Tagore is often credited with revitalizing Bengali-language literature—not just making by innovations in the way that the language was written in poetry and prose, but also by elevating the region's literature to be comparable with other literatures on a world stage. Tagore helped the Bengal ethnic group, in turn, define an identity at a moment when the Indian subcontinent was treating as a more or less homogenous colonial outpost of the British.
But Tagore was disinterested in any sort of identity-based nationalist project, and he seemed to bristle at both comparisons to his Bengali contemporaries and to the idea that ethnicity or place should form the basis of politics. This may seem paradoxical, given the fact that Tagore was an ardent critic of the British imperial regime. Famously, he was knighted by the British crown in 1915 for his contributions to literature, but returned that knighthood in 1919 following an incident known as the Jallianwala Bagh Massacre when British imperial soldiers murdered a slew of unarmed Punjabi civilians during a peaceful protest.
Tagore was also a close friend of the Indian liberation leader Mohandas Gandhi, but never joined in Gandhi's campaign to win India's independence from the British crown. Surely Tagore was sympathetic to Gandhi's aims, but Tagore, again, was staunchly anti-nationalist, and clearly disagreed with Gandhi about the need to appeal to a kind of Indian national identity in the name of winning such liberation.
Don't forget, the Indian subcontinent is massive, and houses all manner of ethnic groups. The Bengals themselves would break off from Pakistan and form their own nation of Bangladesh in 1972. By then, Tagore had long since passed, so this is not to suggest he had any hand in Bangladesh's independence, or would have even particularly rooted for it.

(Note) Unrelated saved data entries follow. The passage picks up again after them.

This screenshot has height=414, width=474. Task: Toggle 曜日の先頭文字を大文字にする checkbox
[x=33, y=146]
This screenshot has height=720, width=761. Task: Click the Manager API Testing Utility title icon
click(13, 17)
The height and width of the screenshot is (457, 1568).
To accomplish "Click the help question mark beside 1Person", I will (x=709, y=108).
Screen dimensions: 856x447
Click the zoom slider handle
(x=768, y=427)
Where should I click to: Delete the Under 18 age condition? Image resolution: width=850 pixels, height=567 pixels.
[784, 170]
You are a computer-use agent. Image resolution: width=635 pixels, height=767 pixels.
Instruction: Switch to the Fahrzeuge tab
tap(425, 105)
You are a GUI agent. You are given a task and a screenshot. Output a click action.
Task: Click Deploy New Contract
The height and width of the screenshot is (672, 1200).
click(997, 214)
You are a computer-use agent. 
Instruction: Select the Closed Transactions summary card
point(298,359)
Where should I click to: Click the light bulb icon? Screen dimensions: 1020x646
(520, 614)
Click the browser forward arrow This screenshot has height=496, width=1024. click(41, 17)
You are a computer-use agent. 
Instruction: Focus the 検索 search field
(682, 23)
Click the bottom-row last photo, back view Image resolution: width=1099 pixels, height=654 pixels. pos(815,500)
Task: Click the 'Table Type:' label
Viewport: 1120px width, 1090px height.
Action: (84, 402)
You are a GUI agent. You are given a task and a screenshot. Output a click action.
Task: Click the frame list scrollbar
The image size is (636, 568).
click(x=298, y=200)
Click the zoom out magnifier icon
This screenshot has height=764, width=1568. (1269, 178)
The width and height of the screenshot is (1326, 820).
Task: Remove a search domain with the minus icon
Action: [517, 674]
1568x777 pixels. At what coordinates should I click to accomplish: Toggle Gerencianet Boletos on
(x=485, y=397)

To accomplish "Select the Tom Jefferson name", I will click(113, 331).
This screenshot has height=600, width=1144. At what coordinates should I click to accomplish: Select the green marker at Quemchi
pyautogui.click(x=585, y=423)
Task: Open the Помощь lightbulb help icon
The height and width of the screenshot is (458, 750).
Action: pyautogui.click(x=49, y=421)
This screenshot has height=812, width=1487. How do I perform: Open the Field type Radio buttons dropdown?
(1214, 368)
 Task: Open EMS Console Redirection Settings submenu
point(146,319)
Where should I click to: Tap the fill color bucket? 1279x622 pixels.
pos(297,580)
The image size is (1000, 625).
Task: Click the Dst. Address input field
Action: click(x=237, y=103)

Tagore was an idiosyncratic individual at a historically precipitous moment when the British crown was losing its grip on its empire amongst two world wars. Tagore both took issue with the occupiers, yet was skeptical of any sort of politics built on ethnic bonds. If you are trying to figure out what to make of this, just take a look at the egalitarian style of Tagore's short fiction. He focuses on all manner of people, regardless of class, gender, or origin, and his pen treats them all equally as complex humans living difficult lives. Tagore rarely even names the caste that his characters come from. He clearly didn't see people as naturally divided into any sort of category, but united in the simple fact of their strange existences.